1995'te tutuklanıp nihayet ABD'ye getirildikten sonra Remzi Yusuf'tan alınan kendi ifadesine göre; 1987'de Swansea'de yaşarken Müslüman Kardeşler'in yerel üyelerinin kendisine yaklaşması üzerine İslamcı harekete katılmıştı. 1988 yazında Pakistan'a gitti ve burada Müslüman Kardeşler tarafından desteklenen birçok mücahit eğitim kampından birine katıldı. 1989'da kamptaki eğitimini tamamladı. Bir bomba uzmanı olarak becerilerini mükemmelleştirmeye çalışırken Karaçi'de meydana gelen patlamada yaralandı.
Irak'ın Kuveyt'i işgali sırasında, Kuveyt İçişleri Bakanı tarafından suçlandığı üzere Kuveyt'te Iraklılarla işbirliği yapıyordu ve ardından Çöl Fırtınası'ndan önce Filipinler'e kaçtı ve burada yeni ortaya çıkan İslamcı gruplara bomba yapımındaki uzmanlığını sundu. Abdul Basit Kerim, namı diğer Remzi Yusuf, bir Müslüman Kardeşler operatörü ve uzman bomba yapımcısıydı. Bu ağ tarafından 1992'nin sonlarında, Dünya Ticaret Merkezi'ni yok etmek amacıyla Amerika Birleşik Devletleri'ne getirildi. (5)
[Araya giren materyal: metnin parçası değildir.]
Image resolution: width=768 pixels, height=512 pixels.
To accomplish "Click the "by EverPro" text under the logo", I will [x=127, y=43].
Remzi Yusuf'un gerçek kimliğine dair, ne yazık ki geniş yer bulan farklı bir teori de ele alınmalıdır. 1993 saldırısının ardından, pek çok muhafazakâr, 1993 bombalamasının devlet sponsoru olarak Saddam Hüseyin yönetimindeki Irak'ı göstermek için ciddi bir çaba sarf etti.
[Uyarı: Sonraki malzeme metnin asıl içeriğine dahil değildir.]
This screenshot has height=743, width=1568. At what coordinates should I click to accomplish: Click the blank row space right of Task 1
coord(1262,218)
Bu teori, saygın analist Laurie Mylroie tarafından yönetildi ve daha sonra, kendisi direktörken meydana gelen bombalama olayına CIA'nın karıştığını gizlemek için her şeyi göze alan eski CIA başkanı James Woolsey tarafından desteklendi.
Irak hakkındaki teori, Abdul Basit Kerim'in 1990'da, Kuveyt işgali sırasında Irak İstihbaratı tarafından öldürülen yumuşak huylu bir akademisyen olduğunu; Kerim'in kimliğinin çalındığını ve "Iraklı süper ajan" Remzi Yusuf'a verildiğini iddia ediyor. Bu teori, Kerim'e ait Kuveyt belgelerinin, 1993 öncesinde WTC bombalama soruşturması sırasında neredeyse tamamen tahrif edilmiş olduğu gerçeğine dayanmaktadır.
Mylroie ve takımı, bundan Iraklıların sorumlu olduğu ve tahrifatın, Kerim'in kimliğinin Yusuf tarafından devralınmasına imkân vermek için yapıldığı sonucuna vardı. Kerim ve Yusuf arasında yapılan karşılaştırmada parmak izleri eşleşmişti ve bu nedenle Mylroie, tahrifatın parmak izlerini değiştirmeyi de içerdiğini iddia etti.
Bu teori, Amerika Birleşik Devletleri'ndeki bir dizi muhafazakâr ve ayrıca Büyük Britanya'daki birkaç önde gelen gazeteci tarafından hızla desteklendi. (6) Mylroie, Kerim'in Irak işgalcileriyle işbirliğini ve işgal sırasında Irak'ı destekleyen Müslüman Kardeşler ile olan ilişkisini örtbas etmek için belgelerin tahrif edilmiş olma ihtimalini dikkate almıyor.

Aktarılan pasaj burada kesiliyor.